Once upon a long ago I had a Sinclair ZX spectrum with all of 16 Kilo Bytes of RAM. Today finding a file smaller than 16KB on my 120GB hard disk is a tough ask.

What set me off on this bout of reminiscing was my acquistion of a DVD writer. I used to have a CD ROM before many other geeks and the same pattern was followed for a CD writer. But when it comes to reading or writing DVDs I have been lagging behind. So when I went to the retailer to pick up a new hard drive (after the annual crash), decided to pick up a DVD writer as well.
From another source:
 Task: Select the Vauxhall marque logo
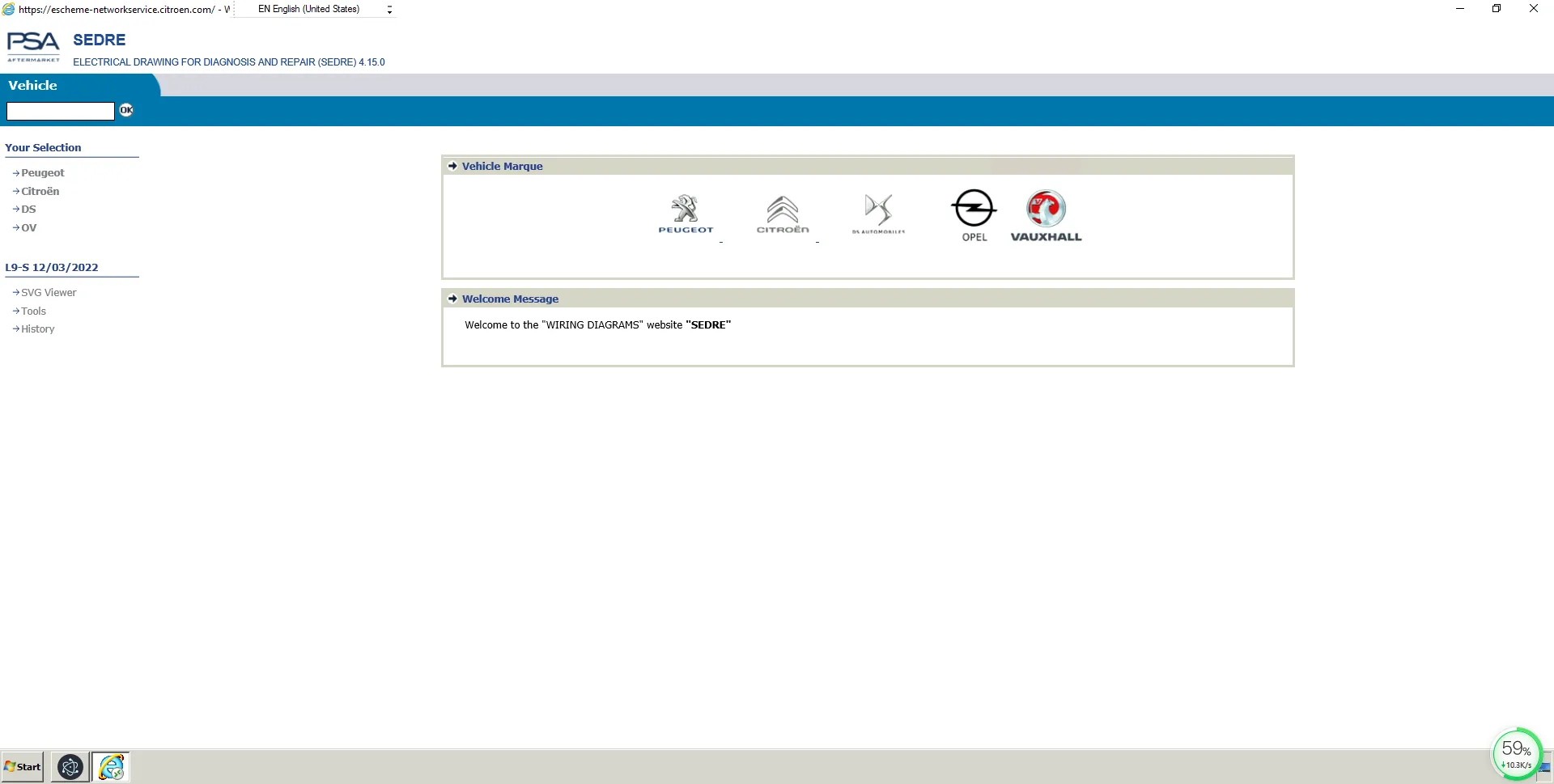1046,215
It's double layer so it can burn upto 8 GB on a single disk. Less than 5 years ago I had a hard disk of the same size. Now I have three hard disks totaling 200GB. My first hard drive on the other hand was a mere 10MB. My first computer didn't have any disks at all. You had to save all the data on a cassete tape (rembers those audio cassete tapes?)

The 8086 I had long ago (the first member of the Pentium series) had a 360kb floppy drive. In fact it had two of them. The first was for the program disk the second for the data disk. It had all of 640Kb of memory. Geeks with only one

drive used to create a RAM disk for holding the program disk.

The next machine I had if I remember correctly was a 386 with 8MB of ram and the 10 MB hard drive. From that I graduated to a Pentium 133Mhz with 180MB and 16 MB ram which was later upgraded to 32MB. To this machine I later added a CDROM and an 2GB hard disk.

From there it was to a K6-II followed by a K6-III the memory jumped all the way upto 128MB and the hard drive went upto 8GB. Then I started working and picked up an AMD athlon 700MHz, Memory doubled to 256MB and in between I picked up two drives one of 10 GB and other the 20GB. The 20GB was retired only recently it was serving as a third drive purely for backup purposes.

The next machine was a total disaster an Athlon XP with a totally messed up mother board. It killed off one of my hard drives too. From there I moved to the current machine which is a P4 2Ghz. In I upgraded the RAM to 1GB. That's nearly 1500 times as much as I used to have on my 8086.